When new items are added to loot tables, you’re generally seeing a deliberate effort to provide catch-up gear and/or to provide new goals for players who had exhausted an existing reward structure. For example, in original WoW, items were added to give players a way to quickly prepare for Ahn’Qiraj without having to spend months in Molten Core and Blackwing Lair.
The changing of existing items in patches often illustrated the original design team responding to how players played the game. Their primary goal at the time was to make rewards more relevant and exciting. Developers realizing that Spirit probably wasn’t an ideal stat for a warrior raid set helm* was an example of this sort of change.
Many class abilities and talents evolved similarly. For example, going into Patch 1.8.0, the game designers determined that Moonkin Form would be a more compelling 31-point Balance druid talent than the original selection of Hurricane.
It’s important to remember that there’s more to WoW Classic than a long series of changes. Even if each item change could be made, and even if every class change could be progressively recreated, that would still only constitute a piece of the overall landscape of original WoW. We remember how early raid progression was punctuated by unexpected roadblocks and workarounds:
- As far as we know, every one of the first Ragnaros kills was only possible due to a bug that made Lava Burst temporarily stop firing after a wipe.
- Chromaggus was practically unbeatable due to Ignite Flesh unavoidably and lethally stacking on tanks, until it was discovered that Flamegor’s ramp in the laboratory allowed the entire raid to damage Chromaggus without being exposed to his breath attacks.
- C’Thun was infamously seen as unkillable until a hotfix in April 2006 prevented additional tentacles from spawning while he was vulnerable.

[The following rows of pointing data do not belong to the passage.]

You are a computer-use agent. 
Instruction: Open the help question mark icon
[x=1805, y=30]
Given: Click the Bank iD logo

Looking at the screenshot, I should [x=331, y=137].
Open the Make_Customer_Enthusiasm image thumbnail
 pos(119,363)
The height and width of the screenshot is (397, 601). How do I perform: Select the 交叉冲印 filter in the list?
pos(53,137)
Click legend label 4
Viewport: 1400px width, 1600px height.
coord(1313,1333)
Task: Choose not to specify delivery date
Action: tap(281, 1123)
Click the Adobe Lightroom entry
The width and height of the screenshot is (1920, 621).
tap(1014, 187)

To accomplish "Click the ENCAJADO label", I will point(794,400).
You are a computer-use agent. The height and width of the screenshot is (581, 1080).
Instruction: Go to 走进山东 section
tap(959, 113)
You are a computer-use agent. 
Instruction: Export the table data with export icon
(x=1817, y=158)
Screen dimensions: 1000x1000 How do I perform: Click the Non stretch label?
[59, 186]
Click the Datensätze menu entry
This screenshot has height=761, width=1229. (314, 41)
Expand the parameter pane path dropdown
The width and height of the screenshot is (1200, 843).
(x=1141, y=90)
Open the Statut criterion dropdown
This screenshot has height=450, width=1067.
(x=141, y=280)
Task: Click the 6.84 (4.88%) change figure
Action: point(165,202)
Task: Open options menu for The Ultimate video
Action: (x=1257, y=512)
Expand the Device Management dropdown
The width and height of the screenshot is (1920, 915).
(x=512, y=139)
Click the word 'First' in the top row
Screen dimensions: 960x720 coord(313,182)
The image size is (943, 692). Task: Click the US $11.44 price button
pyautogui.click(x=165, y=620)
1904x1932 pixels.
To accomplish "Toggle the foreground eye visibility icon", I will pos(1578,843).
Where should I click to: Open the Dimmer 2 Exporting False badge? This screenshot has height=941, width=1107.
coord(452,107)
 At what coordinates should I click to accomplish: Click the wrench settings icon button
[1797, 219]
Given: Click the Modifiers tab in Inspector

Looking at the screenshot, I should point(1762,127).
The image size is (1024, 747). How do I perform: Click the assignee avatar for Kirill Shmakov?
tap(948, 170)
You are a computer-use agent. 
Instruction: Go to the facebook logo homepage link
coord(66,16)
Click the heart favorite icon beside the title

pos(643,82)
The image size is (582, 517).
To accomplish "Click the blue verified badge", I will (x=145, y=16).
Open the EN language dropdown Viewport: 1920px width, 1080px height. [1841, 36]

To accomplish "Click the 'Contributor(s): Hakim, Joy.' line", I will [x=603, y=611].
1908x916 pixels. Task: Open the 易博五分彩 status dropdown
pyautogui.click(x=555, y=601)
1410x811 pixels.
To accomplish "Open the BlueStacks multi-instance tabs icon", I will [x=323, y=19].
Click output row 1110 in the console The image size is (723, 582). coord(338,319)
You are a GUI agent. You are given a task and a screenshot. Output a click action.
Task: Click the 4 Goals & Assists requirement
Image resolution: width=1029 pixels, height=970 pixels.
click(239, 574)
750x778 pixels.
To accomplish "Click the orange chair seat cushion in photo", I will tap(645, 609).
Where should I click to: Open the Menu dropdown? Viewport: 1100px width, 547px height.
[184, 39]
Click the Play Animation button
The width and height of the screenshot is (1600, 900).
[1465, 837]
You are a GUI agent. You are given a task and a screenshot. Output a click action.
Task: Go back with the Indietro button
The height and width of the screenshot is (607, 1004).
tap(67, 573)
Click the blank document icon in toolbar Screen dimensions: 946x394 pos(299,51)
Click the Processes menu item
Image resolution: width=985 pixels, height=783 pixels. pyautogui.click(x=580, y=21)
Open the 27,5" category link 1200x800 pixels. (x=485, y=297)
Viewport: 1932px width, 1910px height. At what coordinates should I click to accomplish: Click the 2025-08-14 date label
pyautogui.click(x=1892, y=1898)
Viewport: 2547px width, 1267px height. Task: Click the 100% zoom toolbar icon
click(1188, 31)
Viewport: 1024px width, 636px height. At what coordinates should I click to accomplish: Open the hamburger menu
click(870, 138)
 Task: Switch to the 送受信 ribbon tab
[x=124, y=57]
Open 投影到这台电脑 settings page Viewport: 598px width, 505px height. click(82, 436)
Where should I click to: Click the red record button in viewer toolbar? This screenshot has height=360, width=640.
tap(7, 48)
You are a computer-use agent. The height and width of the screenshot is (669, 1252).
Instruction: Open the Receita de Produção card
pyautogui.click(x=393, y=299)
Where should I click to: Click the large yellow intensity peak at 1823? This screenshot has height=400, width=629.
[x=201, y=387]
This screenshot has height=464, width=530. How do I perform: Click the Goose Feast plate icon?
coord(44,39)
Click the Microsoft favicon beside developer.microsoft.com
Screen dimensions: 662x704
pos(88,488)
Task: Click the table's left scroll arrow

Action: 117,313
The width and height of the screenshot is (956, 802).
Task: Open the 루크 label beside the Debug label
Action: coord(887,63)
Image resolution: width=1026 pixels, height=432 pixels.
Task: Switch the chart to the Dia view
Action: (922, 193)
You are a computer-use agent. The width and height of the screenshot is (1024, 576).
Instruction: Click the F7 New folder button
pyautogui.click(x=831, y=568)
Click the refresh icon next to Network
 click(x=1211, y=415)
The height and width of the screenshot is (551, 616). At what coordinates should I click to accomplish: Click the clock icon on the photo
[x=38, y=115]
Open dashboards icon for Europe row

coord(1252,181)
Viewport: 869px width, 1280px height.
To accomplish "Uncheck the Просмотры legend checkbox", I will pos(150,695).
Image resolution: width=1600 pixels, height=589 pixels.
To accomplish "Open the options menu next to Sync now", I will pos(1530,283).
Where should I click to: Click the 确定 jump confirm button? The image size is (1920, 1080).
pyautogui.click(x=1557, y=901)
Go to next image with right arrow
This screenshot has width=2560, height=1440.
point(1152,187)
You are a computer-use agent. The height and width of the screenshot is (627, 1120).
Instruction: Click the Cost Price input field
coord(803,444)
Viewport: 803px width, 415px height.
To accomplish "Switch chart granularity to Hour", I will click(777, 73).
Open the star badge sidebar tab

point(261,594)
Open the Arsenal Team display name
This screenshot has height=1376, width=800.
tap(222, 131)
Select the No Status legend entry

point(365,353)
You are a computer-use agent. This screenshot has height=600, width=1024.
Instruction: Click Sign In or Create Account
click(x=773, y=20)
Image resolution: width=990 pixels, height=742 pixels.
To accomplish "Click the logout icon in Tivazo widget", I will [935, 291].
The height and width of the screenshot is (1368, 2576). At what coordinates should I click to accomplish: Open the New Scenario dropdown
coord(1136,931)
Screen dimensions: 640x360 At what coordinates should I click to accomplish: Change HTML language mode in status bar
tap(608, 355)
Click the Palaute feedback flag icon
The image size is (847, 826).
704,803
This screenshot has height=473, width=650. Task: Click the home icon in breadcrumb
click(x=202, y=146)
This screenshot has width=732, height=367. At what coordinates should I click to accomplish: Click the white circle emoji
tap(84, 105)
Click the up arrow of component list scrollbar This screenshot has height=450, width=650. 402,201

Recreating, and then re-fixing every major progression-affecting bug wouldn’t account for what we think matters much more: the people playing the game. There were many unknowns in original WoW. The first guilds to reach Nefarian spent their initial pulls testing different ideas they had and trying to figure out what condition would get them past the first part of the fight (defeating 40 drakonids). That experience can’t be recreated, because the knowledge can’t be unlearned. For a long time after Patch 1.4.0 came out, many players simply had no idea how good Obsidian Edged Blade or Aged Core Leather Gloves were. The power of weapon skill will be no surprise in WoW Classic.
So rather than try to recreate a specific experience from 2005 that can never fully be recaptured, our aim has been to accurately and fully restore the original game’s mechanics and stats to their final and most polished state from before The Burning Crusade. That mission has been a pillar of WoW Classic’s design from its inception.
This means that while content will be unlocked progressively to allow for each raid tier to shine, systems such as class design, battleground mechanics, and stats on existing items will all be set to their final 1.12 conditions. That should take the pressure off players to be constantly figuring out what we might do next to remain exactly in line with how the game once played out, and we can all focus a little more on community building and enjoying the experience together.